Opinion: Four young men in Greensboro started the sit-in movement

Margaret Whitt is a retired English professor  who taught at the University of Denver for 27 years.
Margaret Whitt is a retired English professor who taught at the University of Denver for 27 years.

It was to be an early day, so I stopped by the local Dunkin Donuts to get some hot chocolate. The person in the truck ahead of me paid for my drink. So, thanks, truck-person. I was on my way to meet some Methodists in Black Mountain to head out to the International Civil Rights Center and Museum in Greensboro, just a few days after the 63rd anniversary of the sit-in that started the movement on Feb. 1, 1960.

All fall of ‘59 in Nashville, young activists, including the late John Lewis, were meeting with James Lawson and practicing nonviolent behavior in direct action activities such as sitting at a dime store lunch counter. But here were four young freshmen, still in their teens, students at North Carolina A&T. Maybe they weren’t aware of what was going on in Nashville. They were frequent shoppers at the Woolworth’s downtown on South Elm, an easy walk from campus. In a casual talk, they decided to make a statement and sit at the counter the following afternoon.

First, of course, they would buy something in another part of the store — toothpaste, school supplies — so when the waitress said to them “We don’t serve coloreds here,” they would be able to hold up their bagged purchase and say “But you just did.” One of them had come from his ROTC class and wore his uniform. The others wore ties. (It was a different day.) They weren’t served that day and they weren’t arrested, either. They waited politely until the store closed. And then they left.

Outside the door, a photographer, who had been alerted, took their picture as they walked away. This picture appeared in the Greensboro paper the following day, and the young men returned to the counter the next day. Others joined them. Soon, sit-ins began happening across the South. Many of the HBCU schools participated, and North Carolina led all other southern states in this movement.

Students from white schools soon joined the effort. Today we might call those young people student progressives. But it could have been anybody who had a sense of fair play, of understanding when it is hot outside you might just want a cold cola. The sit-in at this Woolworth’s in Greensboro lasted until the end of July — almost six months. Students were there every day and high schoolers came in the summertime, until better sense prevailed and that particular counter was, at last, integrated. Part of the counter was taken to the Smithsonian American History Museum to commemorate the beginning of the sit-in movement.

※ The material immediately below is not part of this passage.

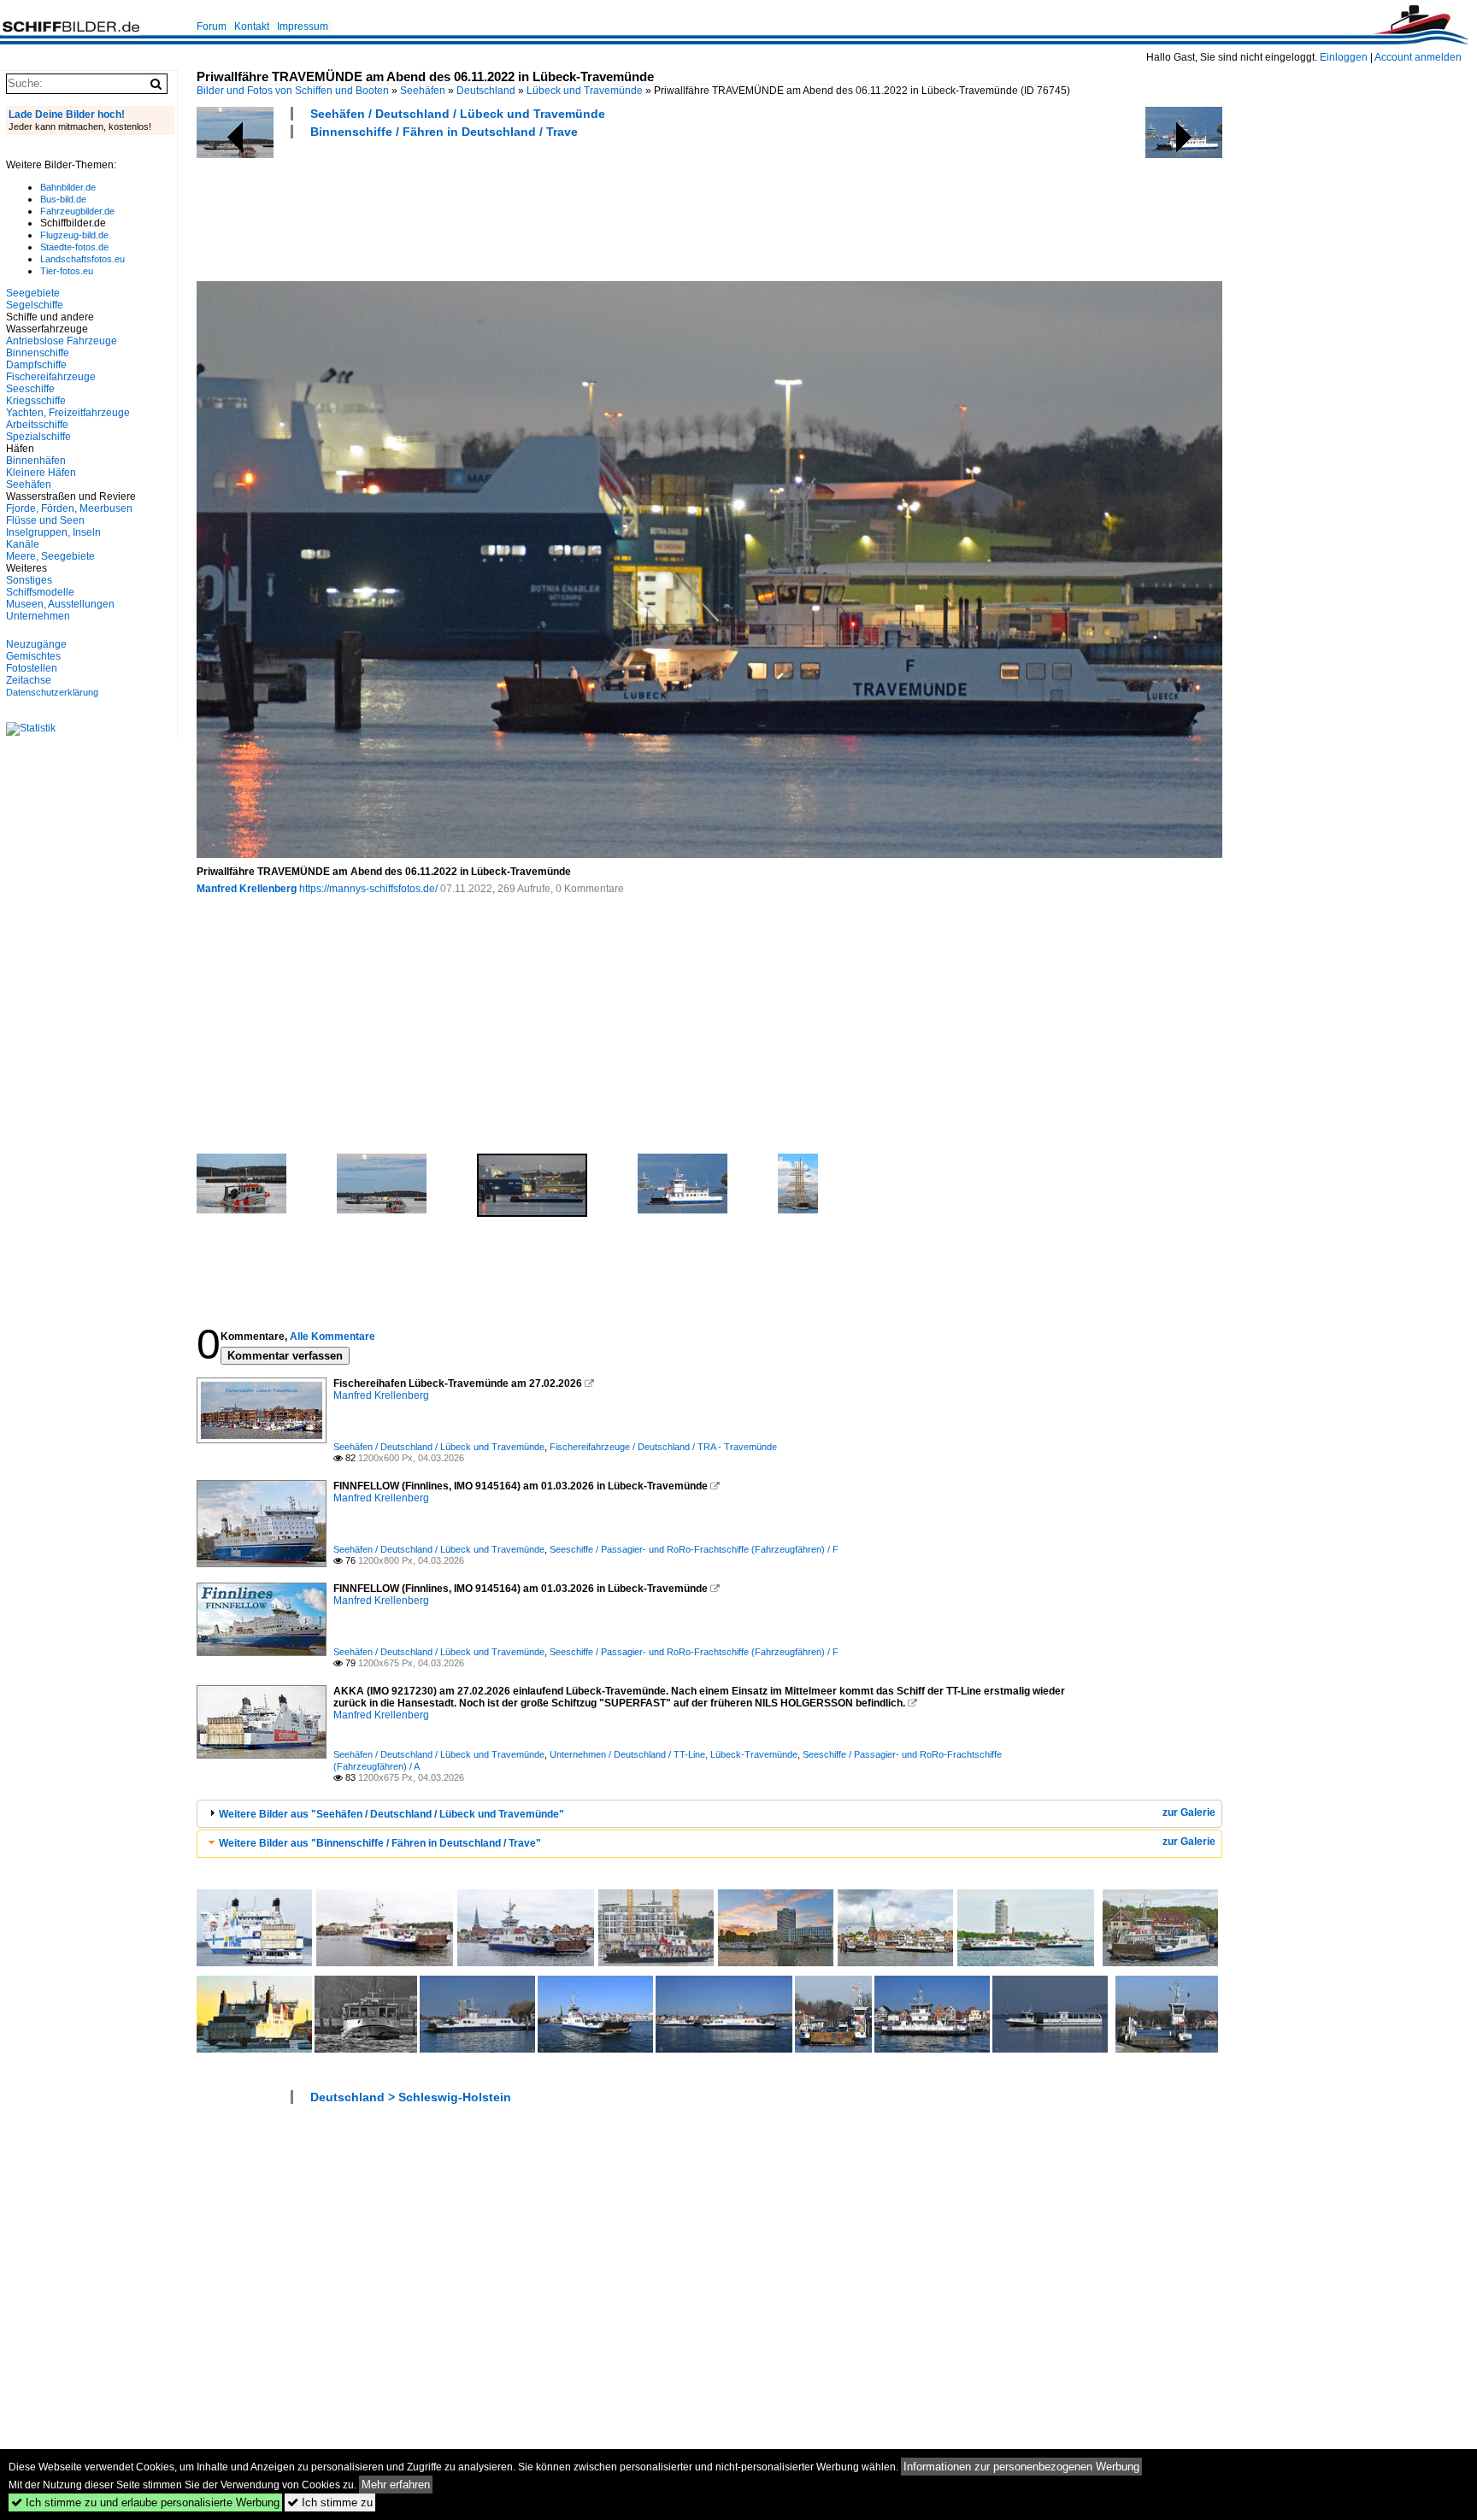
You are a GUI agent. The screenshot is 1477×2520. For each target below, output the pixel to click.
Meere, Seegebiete (50, 556)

I like returning to these places where history was made and thinking about the time I lived through but seemed oblivious to at the time. I remember working as a checker at Winn-Dixie the summer of 1964, the year I graduated from high school. When it was time for me to leave for college, I asked the Black produce manager, a student at the HBCU Edward Waters College in Jacksonville, Florida, if he wanted to go to lunch. He looked up and said: “And where do you suppose we might go?” I quickly started my sentence: “Well, down to … (and as I pointed in the direction of the drugstore with a lunch counter, it dawned on me that we couldn’t go there.) Well, I could, but he couldn’t. I was white; he was Black. And this was three years after the sit-in movement had started. This drugstore still wasn’t integrated. I am not sure how we ended this awkward moment. I just know we didn’t have lunch together. Sometimes you have to be in the midst of these moments to have the reality hit you in the face.

Cassandra Williams, the educational programs coordinator at the museum, was our tour guide. She knows her stuff and doesn’t make a single misstep. Before retirement, I used to teach the history and literature of the civil rights movement, so I find myself on high alert when I listen to another. We have all traveled to places that require a tour, but the guides that are superior stand out. Ask for Cassandra when you decide to visit this first-rate museum.

And don’t forget a stop by North Carolina A&T administration building on Market Street, so you can spend just a moment looking in the larger-than-life faces of the four young freshmen who started this movement: David Richmond (1941-1990), Franklin McCain (1941-2014), Ezell Blair Jr. (1941-), Joseph McNeil (1942-).

Margaret Earley Whitt is a retired college professor and lives in Gerton.